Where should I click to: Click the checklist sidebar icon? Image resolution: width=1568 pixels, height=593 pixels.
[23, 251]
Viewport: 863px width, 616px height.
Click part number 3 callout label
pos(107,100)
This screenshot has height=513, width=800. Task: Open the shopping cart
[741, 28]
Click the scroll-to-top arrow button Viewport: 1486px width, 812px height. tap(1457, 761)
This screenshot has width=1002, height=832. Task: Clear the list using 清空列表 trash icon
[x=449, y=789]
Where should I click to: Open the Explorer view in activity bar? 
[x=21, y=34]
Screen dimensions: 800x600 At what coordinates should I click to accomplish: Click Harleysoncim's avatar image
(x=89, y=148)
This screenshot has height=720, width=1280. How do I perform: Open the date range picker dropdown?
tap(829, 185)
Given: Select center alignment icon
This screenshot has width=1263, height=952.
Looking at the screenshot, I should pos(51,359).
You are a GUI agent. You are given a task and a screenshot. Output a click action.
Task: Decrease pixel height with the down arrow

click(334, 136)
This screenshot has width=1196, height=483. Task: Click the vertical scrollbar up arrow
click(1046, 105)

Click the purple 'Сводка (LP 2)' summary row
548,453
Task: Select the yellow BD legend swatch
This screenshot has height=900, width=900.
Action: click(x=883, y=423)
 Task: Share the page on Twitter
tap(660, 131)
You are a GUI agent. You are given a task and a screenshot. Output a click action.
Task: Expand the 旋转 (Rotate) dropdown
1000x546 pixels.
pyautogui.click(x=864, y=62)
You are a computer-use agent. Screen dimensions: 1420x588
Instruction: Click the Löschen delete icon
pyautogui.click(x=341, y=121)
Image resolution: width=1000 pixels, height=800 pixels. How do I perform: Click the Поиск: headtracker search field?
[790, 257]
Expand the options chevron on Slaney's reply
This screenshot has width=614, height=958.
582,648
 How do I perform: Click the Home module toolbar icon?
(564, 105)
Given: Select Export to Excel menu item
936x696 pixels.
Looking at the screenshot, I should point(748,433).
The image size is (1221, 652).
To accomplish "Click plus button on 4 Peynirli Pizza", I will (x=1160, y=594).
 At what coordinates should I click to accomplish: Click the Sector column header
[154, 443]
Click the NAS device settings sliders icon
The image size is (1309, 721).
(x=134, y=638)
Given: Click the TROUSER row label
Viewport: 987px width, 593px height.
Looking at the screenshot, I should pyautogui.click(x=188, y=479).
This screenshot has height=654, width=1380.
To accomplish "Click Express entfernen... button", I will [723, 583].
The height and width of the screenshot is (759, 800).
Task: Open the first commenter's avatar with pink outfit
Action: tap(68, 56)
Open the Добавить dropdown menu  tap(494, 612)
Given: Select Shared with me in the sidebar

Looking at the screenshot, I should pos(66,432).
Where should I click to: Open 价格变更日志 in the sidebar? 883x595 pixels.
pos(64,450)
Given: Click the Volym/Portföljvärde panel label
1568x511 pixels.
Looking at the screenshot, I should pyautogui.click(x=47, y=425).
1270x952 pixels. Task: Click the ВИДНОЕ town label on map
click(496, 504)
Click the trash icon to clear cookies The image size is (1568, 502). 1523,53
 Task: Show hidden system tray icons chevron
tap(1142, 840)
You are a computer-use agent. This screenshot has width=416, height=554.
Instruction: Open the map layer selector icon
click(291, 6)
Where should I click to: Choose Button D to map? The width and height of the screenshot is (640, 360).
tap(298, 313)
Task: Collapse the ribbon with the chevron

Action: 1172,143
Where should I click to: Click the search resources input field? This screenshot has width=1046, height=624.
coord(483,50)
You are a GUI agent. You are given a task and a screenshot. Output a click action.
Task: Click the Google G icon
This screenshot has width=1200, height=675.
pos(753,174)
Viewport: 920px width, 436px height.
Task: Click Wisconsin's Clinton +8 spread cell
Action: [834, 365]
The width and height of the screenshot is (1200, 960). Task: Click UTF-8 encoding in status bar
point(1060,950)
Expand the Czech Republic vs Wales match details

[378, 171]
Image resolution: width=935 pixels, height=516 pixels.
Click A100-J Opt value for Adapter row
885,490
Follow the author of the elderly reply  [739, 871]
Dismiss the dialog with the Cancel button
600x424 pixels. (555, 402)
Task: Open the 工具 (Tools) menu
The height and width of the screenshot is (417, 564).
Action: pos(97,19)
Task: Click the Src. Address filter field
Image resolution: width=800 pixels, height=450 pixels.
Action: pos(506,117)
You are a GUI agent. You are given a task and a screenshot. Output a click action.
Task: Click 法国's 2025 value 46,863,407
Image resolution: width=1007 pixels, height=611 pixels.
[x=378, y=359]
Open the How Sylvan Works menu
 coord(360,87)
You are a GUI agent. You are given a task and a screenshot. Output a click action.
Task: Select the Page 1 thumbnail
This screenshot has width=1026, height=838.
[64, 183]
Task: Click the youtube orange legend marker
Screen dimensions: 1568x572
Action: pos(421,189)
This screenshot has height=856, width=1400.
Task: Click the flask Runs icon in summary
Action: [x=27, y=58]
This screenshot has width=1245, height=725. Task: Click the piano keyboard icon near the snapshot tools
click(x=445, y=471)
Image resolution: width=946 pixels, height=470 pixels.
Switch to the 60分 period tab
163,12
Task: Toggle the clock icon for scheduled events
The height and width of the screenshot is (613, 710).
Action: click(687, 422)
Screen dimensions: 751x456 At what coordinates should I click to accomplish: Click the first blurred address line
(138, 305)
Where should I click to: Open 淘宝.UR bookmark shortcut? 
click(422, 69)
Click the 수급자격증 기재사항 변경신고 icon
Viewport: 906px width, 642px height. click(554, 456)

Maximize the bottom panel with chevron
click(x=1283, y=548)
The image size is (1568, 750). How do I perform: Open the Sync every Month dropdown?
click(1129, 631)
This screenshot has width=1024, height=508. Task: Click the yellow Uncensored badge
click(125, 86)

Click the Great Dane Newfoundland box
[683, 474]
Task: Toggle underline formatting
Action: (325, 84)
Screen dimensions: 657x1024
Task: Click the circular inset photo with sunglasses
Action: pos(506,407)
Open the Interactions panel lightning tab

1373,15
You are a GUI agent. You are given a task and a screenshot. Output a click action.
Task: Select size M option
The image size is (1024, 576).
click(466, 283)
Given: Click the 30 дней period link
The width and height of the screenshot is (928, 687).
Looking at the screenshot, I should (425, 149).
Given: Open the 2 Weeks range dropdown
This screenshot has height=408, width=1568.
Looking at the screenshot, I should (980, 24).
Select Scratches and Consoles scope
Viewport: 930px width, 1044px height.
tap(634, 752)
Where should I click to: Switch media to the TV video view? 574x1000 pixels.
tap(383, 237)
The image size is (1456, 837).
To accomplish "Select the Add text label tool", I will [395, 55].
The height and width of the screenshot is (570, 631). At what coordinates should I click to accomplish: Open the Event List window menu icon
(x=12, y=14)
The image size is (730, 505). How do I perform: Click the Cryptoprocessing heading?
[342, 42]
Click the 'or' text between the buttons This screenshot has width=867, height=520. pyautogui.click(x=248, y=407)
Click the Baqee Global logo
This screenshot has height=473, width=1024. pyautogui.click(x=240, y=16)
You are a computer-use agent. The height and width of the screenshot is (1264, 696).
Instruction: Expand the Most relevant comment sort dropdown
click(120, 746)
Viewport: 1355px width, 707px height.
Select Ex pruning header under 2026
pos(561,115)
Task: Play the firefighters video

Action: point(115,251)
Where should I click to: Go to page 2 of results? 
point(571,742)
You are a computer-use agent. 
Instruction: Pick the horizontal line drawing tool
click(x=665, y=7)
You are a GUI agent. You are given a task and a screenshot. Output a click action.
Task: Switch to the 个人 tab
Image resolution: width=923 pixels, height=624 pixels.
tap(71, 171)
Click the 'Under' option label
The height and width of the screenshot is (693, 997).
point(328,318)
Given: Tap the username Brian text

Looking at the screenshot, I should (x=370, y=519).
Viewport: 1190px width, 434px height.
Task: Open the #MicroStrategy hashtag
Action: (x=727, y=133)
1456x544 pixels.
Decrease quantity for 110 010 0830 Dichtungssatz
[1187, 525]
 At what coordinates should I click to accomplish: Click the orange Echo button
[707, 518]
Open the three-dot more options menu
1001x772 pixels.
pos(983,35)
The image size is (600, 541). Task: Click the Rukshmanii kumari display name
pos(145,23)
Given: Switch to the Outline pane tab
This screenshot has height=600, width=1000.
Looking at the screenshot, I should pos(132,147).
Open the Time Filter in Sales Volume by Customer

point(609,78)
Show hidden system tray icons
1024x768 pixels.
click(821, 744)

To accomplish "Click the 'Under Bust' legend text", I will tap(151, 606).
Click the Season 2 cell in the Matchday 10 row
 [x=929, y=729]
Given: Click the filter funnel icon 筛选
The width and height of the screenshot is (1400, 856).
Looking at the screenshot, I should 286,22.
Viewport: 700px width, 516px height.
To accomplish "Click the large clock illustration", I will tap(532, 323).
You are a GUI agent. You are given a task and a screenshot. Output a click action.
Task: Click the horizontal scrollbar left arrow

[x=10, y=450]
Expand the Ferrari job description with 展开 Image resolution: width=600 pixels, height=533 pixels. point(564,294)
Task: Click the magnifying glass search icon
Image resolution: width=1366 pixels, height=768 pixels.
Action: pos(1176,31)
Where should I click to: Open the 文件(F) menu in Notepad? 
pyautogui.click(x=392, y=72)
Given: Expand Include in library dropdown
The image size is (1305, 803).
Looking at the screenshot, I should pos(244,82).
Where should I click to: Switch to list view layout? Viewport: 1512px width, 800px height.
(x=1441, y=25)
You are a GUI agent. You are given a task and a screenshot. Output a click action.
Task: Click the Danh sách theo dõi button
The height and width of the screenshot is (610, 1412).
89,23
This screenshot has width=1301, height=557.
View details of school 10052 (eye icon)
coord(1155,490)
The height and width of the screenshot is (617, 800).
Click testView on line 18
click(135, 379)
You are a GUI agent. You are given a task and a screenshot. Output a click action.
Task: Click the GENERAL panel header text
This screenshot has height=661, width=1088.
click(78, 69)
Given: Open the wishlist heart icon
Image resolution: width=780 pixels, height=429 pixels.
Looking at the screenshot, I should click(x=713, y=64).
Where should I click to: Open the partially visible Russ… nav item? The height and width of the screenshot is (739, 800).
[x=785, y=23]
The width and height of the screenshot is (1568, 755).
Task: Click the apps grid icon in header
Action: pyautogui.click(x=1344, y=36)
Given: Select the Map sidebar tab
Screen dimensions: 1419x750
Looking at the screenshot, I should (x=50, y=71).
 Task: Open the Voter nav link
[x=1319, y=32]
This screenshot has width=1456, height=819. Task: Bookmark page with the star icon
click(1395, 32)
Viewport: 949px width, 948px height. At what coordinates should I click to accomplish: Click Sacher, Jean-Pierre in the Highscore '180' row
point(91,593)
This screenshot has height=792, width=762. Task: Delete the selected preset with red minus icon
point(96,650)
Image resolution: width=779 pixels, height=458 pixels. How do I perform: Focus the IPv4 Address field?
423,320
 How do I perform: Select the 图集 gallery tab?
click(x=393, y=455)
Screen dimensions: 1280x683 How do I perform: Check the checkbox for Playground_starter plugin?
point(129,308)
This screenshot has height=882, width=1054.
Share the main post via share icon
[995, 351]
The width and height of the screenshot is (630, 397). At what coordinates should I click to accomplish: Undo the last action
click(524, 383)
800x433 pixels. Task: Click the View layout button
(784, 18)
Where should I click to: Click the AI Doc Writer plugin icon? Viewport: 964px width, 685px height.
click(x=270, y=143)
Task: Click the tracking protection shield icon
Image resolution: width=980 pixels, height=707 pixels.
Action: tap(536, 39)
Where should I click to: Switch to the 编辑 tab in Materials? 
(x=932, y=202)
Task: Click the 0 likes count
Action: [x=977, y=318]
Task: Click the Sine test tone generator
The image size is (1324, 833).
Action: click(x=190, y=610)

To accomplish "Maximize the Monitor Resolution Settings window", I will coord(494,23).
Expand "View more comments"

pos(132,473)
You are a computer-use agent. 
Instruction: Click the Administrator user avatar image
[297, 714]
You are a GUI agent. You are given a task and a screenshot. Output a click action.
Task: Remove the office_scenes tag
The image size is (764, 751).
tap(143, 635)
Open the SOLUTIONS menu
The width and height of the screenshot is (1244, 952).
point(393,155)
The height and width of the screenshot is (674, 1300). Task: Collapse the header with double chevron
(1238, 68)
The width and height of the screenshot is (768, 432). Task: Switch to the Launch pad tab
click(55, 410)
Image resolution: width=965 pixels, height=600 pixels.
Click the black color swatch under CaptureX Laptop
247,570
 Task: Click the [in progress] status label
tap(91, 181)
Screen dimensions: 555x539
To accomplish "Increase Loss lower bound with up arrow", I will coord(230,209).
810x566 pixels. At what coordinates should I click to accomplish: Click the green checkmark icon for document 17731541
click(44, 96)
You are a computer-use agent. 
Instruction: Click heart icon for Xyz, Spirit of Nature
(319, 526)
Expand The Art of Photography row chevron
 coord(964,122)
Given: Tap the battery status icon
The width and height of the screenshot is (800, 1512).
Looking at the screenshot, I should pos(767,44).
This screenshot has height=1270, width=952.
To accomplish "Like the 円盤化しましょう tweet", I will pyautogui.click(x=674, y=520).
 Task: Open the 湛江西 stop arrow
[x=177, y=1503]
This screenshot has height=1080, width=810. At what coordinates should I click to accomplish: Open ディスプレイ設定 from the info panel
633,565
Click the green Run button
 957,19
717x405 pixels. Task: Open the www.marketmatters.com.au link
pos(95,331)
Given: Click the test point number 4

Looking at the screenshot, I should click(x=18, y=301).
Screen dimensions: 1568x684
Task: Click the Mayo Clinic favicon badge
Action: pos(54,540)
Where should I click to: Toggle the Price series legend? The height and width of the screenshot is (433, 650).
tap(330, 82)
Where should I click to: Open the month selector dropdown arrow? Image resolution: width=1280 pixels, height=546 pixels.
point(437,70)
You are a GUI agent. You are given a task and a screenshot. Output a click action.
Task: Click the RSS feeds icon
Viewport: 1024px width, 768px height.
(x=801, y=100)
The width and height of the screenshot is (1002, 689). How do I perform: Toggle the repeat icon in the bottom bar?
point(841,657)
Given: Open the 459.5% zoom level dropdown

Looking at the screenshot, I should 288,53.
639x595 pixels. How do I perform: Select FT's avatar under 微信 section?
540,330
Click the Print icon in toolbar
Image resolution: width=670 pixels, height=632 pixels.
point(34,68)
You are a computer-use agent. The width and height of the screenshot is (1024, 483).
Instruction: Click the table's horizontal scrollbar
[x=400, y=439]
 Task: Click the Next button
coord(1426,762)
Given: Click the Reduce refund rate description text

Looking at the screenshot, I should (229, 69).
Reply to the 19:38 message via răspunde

WHAT TO PRODUCE –
From the material above, set down exactly the lines starting at the one with "This screenshot has height=720, width=1280." and ending at the one with "Given: Select Export to Excel menu item", end lines included.

ANSWER TO THE EXERCISE –
This screenshot has height=720, width=1280. How do I perform: Open the date range picker dropdown?
tap(829, 185)
Given: Select center alignment icon
This screenshot has width=1263, height=952.
Looking at the screenshot, I should pos(51,359).
You are a GUI agent. You are given a task and a screenshot. Output a click action.
Task: Decrease pixel height with the down arrow

click(334, 136)
This screenshot has width=1196, height=483. Task: Click the vertical scrollbar up arrow
click(1046, 105)

Click the purple 'Сводка (LP 2)' summary row
548,453
Task: Select the yellow BD legend swatch
This screenshot has height=900, width=900.
Action: click(x=883, y=423)
 Task: Share the page on Twitter
tap(660, 131)
You are a GUI agent. You are given a task and a screenshot. Output a click action.
Task: Expand the 旋转 (Rotate) dropdown
1000x546 pixels.
pyautogui.click(x=864, y=62)
You are a computer-use agent. Screen dimensions: 1420x588
Instruction: Click the Löschen delete icon
pyautogui.click(x=341, y=121)
Image resolution: width=1000 pixels, height=800 pixels. How do I perform: Click the Поиск: headtracker search field?
[790, 257]
Expand the options chevron on Slaney's reply
This screenshot has width=614, height=958.
582,648
 How do I perform: Click the Home module toolbar icon?
(564, 105)
Given: Select Export to Excel menu item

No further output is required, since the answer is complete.